Dürüst, emeğe saygılı…
Mamoste ile birlikte sendikal çalışmalar yürüten Hikmet Altuğ ise, “Mamoste’yi 30 yıldır tanıyorum. Birlikte ciddi çalışmalar yürüttük. Mamoste’yi tanımlayabilmek için onunla arkadaşlık etmek gerekiyor. Temel özelliği; müthiş dürüstlük, emeğe saygılı ve emek yaratan bir arkadaşımızdı. Her şeyden önce özverili ve sağlıklı yaklaşan arkadaşımızdı” şeklinde konuştu.
Özeleştiri
Altuğ, şunları söyledi: “Aslında gerek sendikal alanda gerek basın alanında Mamoste’nin, Mele Kadri’nin ciddi bir iz bıraktığının şimdi farkına varıyoruz. Biz arkadaşları olarak yaklaşık 3 yıldır yaşadığı sağlık sorunları sürecince ciddi bir sahiplenme gösterdiğimizi düşünmüyorum. Bu bir özeleştiridir. Mamoste halkı için ciddi değerler yaratan ve bunun karşısında bedel ödeyen; bu dünyadan göç ederken bile bunun izini bırakan bir arkadaşımızdır.”
Önemli çalışmalar yürüttü
Mamoste ile birlikte uzun yıllar boyunca DİHA’da çalışan gazeteci A. Vahap Taş, Mamoste’nin 18 Nisan 1999 yılında Özgür Bakış Gazetesi ile basın hayatına adım attığını belirterek, 1999 yılından bu yana özgür basın geleneğini sürdürdüğünü kaydetti. Mamoste’nin zor şartlarda önemli çalışmalar yürüttüğünü aktaran Taş, “Görevleri sırasında titiz bir çalışma, üstlendiği görevleri layıkıyla yerine getirdi” dedi.
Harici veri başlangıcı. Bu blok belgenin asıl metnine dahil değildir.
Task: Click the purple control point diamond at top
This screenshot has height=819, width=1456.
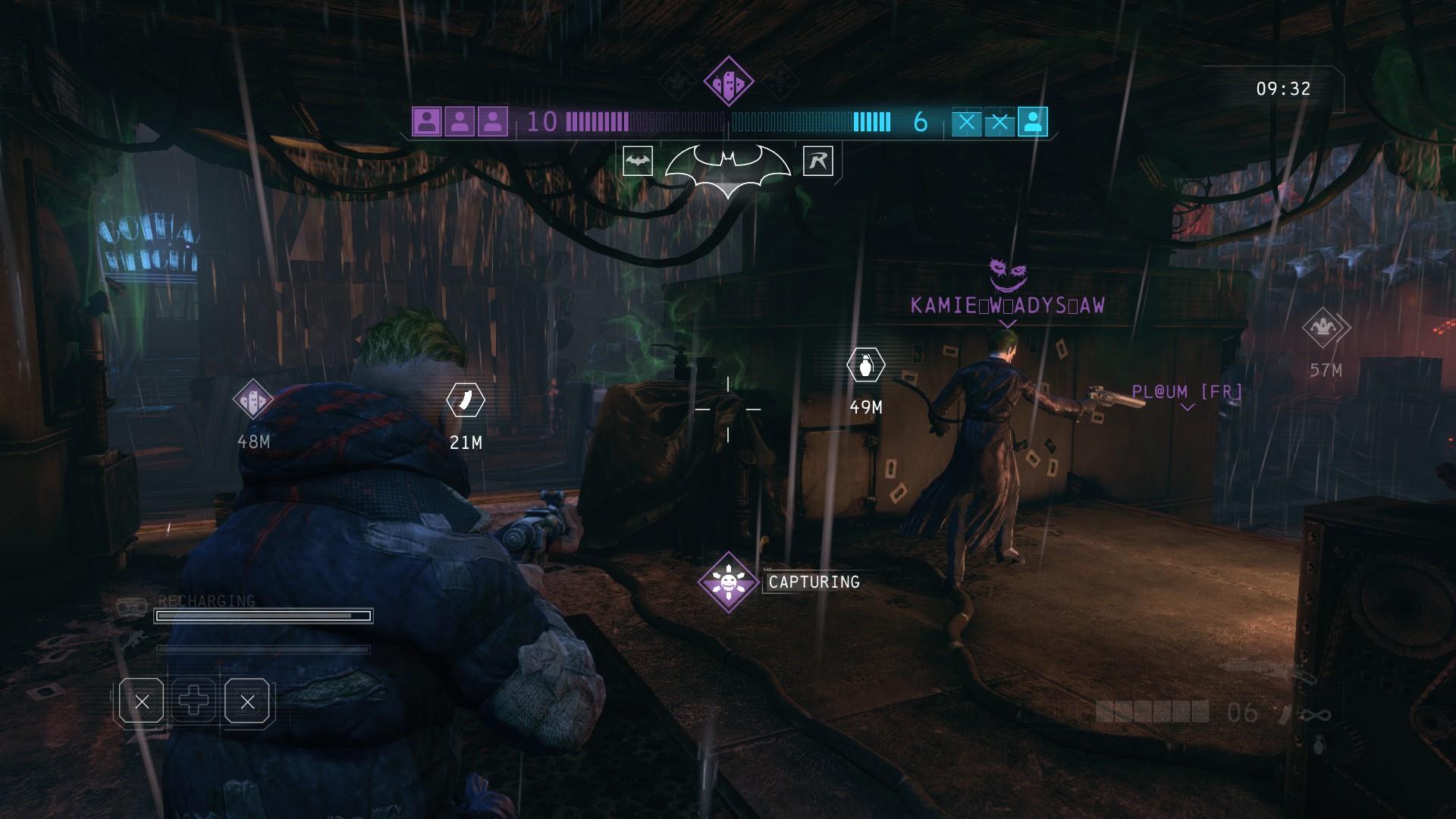Action: (728, 81)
‘Kürt basını için büyük kayıp’
Mamoste’nin DİHA’da teknik servis, muhasebe ve temsilci olduğunu anımsatan Taş, “Bir fotoğraf makinesine verdiği değeri anlatmak mümkün değil. Yaşamıyla, çalışmalara verdiği önemle bilinirdi. Mamoste özgür basın camiası içerisinde aynı zamanda bir geri dönüşüm mekanizması yarattı. Mamoste’nin vefatı, bizim için, Kürt basını için büyük kayıp, üzgünüz” diye konuştu.
‘Bize çok şey bıraktı’
DİHA’nın Kürtçe editörlerinden ve Mamoste ile 15 yıl boyunca DİHA’da çalışma yürüten gazeteci Mehmet Ali Ertaş, Mamoste’yi şu sözlerle anlattı: “Mamoste fiziki olarak aramızdan ayrıldı ancak fikirleri, emeği ve öncülüğü ile her zaman aramızda olacak. Mamoste her zaman rehberimiz olacaktır. Mamoste bize çok şey bıraktı; 15 yıl boyunca Mamoste disiplini, katılımı ve öncülüğü ile tanındı. Mamoste’yi kelimelerle anlatmak eksik kalır. Mamoste’nin kalemini yükselteceğiz. Mamoste’nin boşluğunu doldurmak çok zor ancak biz özgür basın emekçileri olarak onun takipçisi olacağız, mücadelesini sürdüreceğiz.”
‘Bir öncüydü’
Mamoste ile mesai harcayan gazetecilerden Halkların Demokratik Partisi (HDP) Van Milletvekili Tayip Temel de, Mamoste’nin özgür basının liderlerinden olduğunu belirterek, “Mamoste sadece çalışma arkadaşımız değildi. Bütün gazeteciler açısından bir öncüydü. Mamoste ismi, sıradan aldığı bir isim değildi. Hem yaşamda hem de gazetecilik açısından Mamoste’ydi” diye anlattı.
‘Baskılara geri adım atmadı’
Mamoste’nin 13 yıl boyunca DİHA’nın Diyarbakır temsilcisi olarak özgür basın çalışmalarını yürüttüğünü hatırlatan Temel, “Hiç bir zaman baskılara karşı geri adım atmadı. Özgür basın içerisinde salt bir çalışan olmadı, aynı zamanda önemli savunucusuydu. Son 15 yılda özgür basın kurumlarına adım atan her arkadaşımız üzerinde emeği vardır” ifadelerini kullandı.